The problem:
Reproduce every record below word for word and include no pictures.
>>>
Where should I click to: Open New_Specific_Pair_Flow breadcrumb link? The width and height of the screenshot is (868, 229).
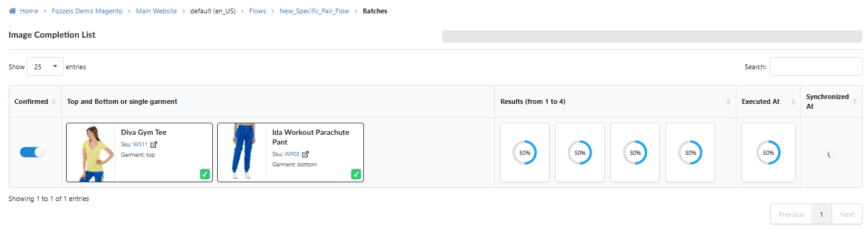click(x=314, y=11)
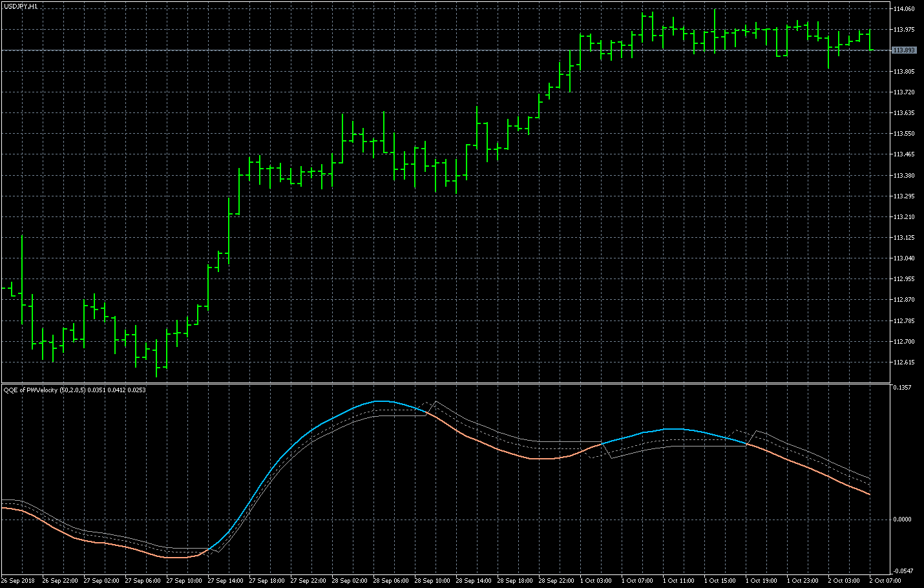The image size is (924, 588).
Task: Click the -0.0547 indicator scale value
Action: click(x=902, y=571)
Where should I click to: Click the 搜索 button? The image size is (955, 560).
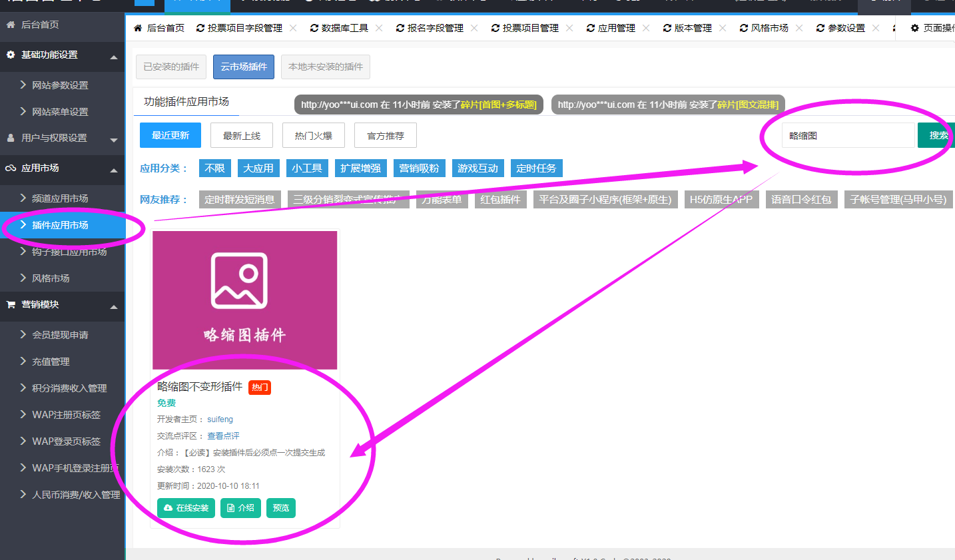[938, 135]
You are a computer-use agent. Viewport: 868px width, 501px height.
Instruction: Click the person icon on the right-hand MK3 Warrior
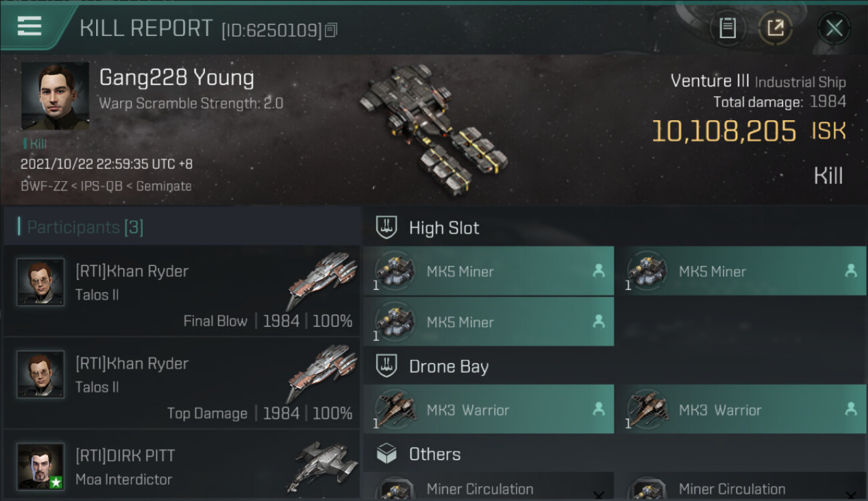(x=851, y=409)
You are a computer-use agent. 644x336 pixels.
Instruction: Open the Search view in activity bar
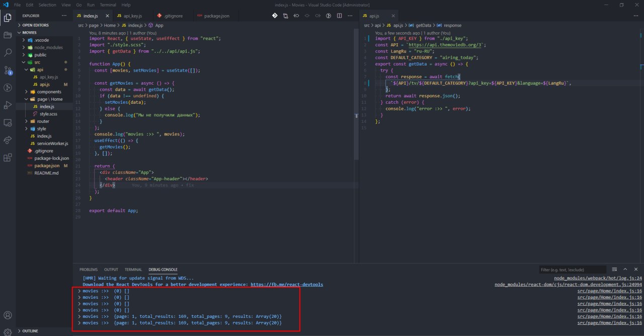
<<<
Task response:
Where should I click to: Open New_Specific_Pair_Flow breadcrumb link? The width and height of the screenshot is (868, 229).
click(x=314, y=11)
The image size is (924, 588).
Task: Click the -0.0547 indicator scale value
Action: click(x=902, y=571)
Where should I click to: Click the 搜索 button? The image size is (955, 560).
[938, 135]
You are a computer-use agent. Viewport: 868px width, 501px height.
Instruction: Click the person icon on the right-hand MK3 Warrior
(x=851, y=409)
You are a computer-use agent. 644x336 pixels.
Instruction: Open the Search view in activity bar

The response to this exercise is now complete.